El festival, que tradicionalmente se venía celebrando en el IES Leopoldo Queipo, dio este año un salto significativo al trasladarse a un espacio escénico de mayor capacidad como el Kursaal. Este cambio permitió dar cabida a una edición especialmente ambiciosa, en la que participaron cerca de 140 alumnos de la escuela de Noe Mata, con edades comprendidas “desde los 3 hasta los 99 años”, tal y como había destacado la propia directora en la previa del evento.
Sobre el escenario se sucedieron coreografías de danza moderna, zumba y pilates, disciplinas que forman parte de la actividad habitual del centro. La respuesta del público fue entusiasta desde el primer número, con aplausos continuos y un ambiente festivo que se mantuvo durante toda la gala. Muchas familias no quisieron perderse la oportunidad de ver actuar a sus hijos, nietos o hermanos, lo que contribuyó a generar una atmósfera especialmente emotiva.
La directora y profesora, Noe Mata, había explicado en los días previos que la iniciativa surgía de una reflexión personal tras la experiencia vivida durante la pandemia, cuando ella misma fue consciente de la importancia de la ayuda social en momentos de dificultad. Ese enfoque se trasladó al festival, concebido no solo como una exhibición artística, sino como un acto de conciencia colectiva. “Me vi obligada a decir, bueno, pues ya que muevo gente, que toda esa gente hagamos algo solidario y ayudemos a personas que realmente les hace falta”, había señalado.

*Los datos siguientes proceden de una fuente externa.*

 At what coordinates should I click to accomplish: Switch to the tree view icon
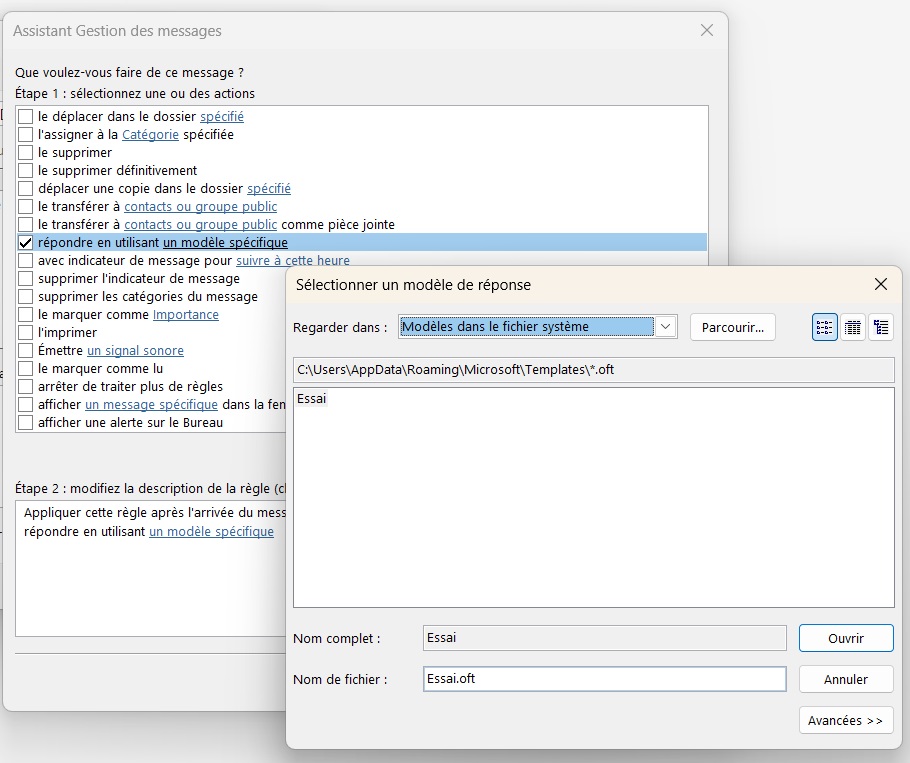tap(881, 326)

El carácter solidario del evento se materializó en la recogida de alimentos, con la entrada simbólica de tres kilos de productos no perecederos. La respuesta ciudadana fue notable, con una afluencia que superó las expectativas y que permitió al Banco de Alimentos reforzar sus reservas en una campaña especialmente importante de cara al verano.
Durante el acto, también se destacó la labor de la Consejería de Cultura, Patrimonio Cultural y del Mayor, cuya colaboración permitió la celebración del festival en el Teatro Kursaal. La cesión del espacio fue clave para que el evento pudiera desarrollarse con mayor visibilidad y capacidad de asistencia.

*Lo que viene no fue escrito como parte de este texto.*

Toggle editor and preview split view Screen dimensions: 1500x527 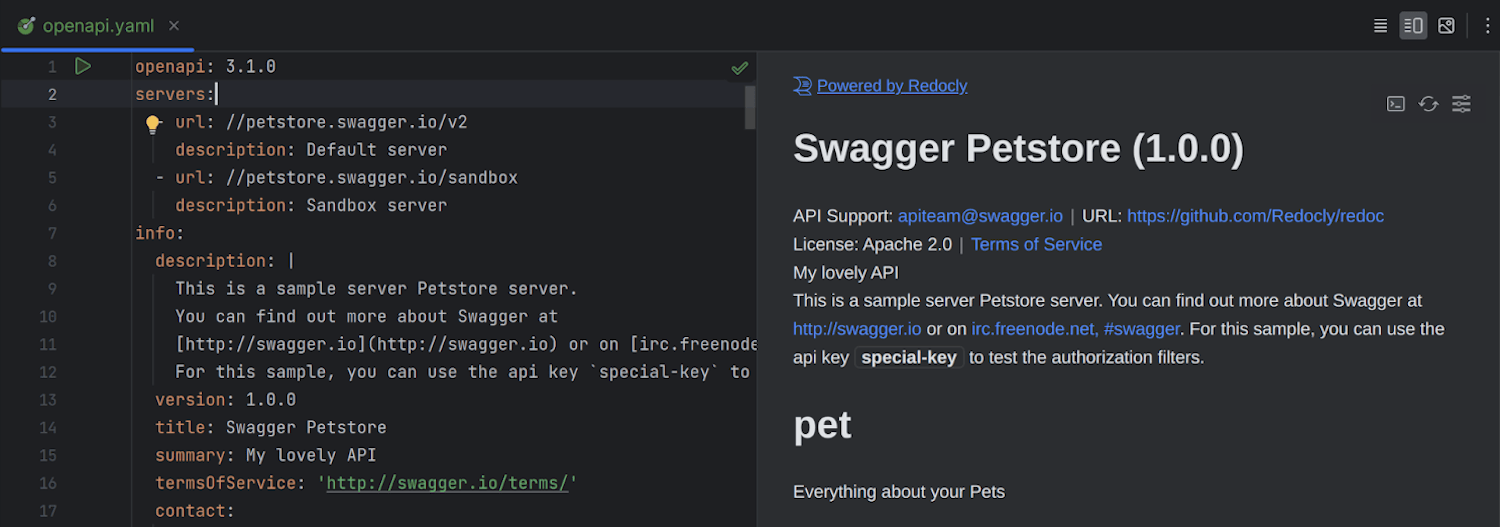click(x=1413, y=26)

El presidente del Banco de Alimentos, Pedro Paredes, agradeció públicamente la implicación de la organización y de las familias participantes, destacando el valor de iniciativas como esta para fortalecer la red de ayuda social en la ciudad. También subrayó el papel de la ciudadanía, recordando que pequeñas aportaciones individuales pueden convertirse en un impacto colectivo significativo.
Uno de los momentos más emotivos de la velada llegó con el cierre especial del festival, dedicado a las madres, que arrancó una ovación generalizada del público. La emoción en la sala fue palpable, con numerosos asistentes visiblemente conmovidos por la actuación final, que puso el broche de oro a una jornada marcada por la sensibilidad y el compromiso social.

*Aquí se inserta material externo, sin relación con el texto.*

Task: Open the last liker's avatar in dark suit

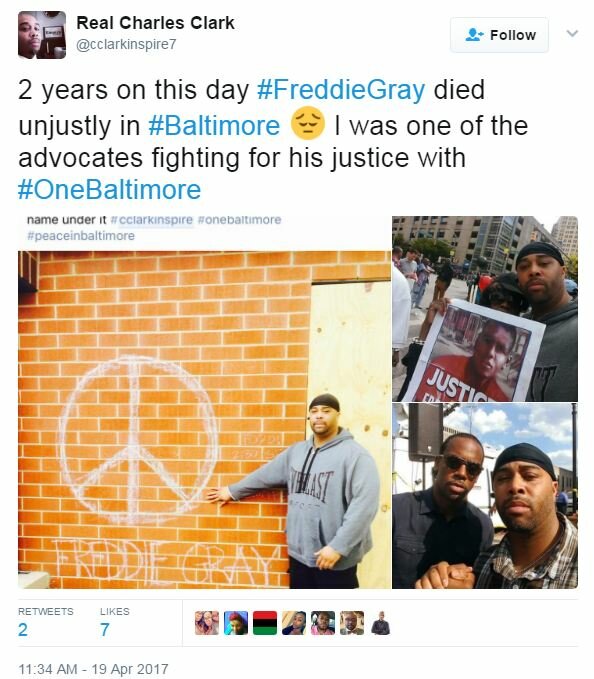Action: coord(381,623)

El festival concluyó con una sensación generalizada de éxito, tanto artístico como solidario. La combinación de danza, participación ciudadana y compromiso social convirtió la cita en uno de los eventos más destacados del calendario cultural reciente en la ciudad. Al abandonar el Teatro Kursaal, muchos asistentes coincidían en la idea de que no solo habían presenciado un espectáculo, sino que habían formado parte de una acción colectiva de ayuda real.
Con esta edición, el Festival Solidario de Danza de Noe Mata consolidó su evolución hacia un formato de gran evento ciudadano, demostrando que la cultura y la solidaridad pueden caminar de la mano y generar un impacto tangible en la comunidad.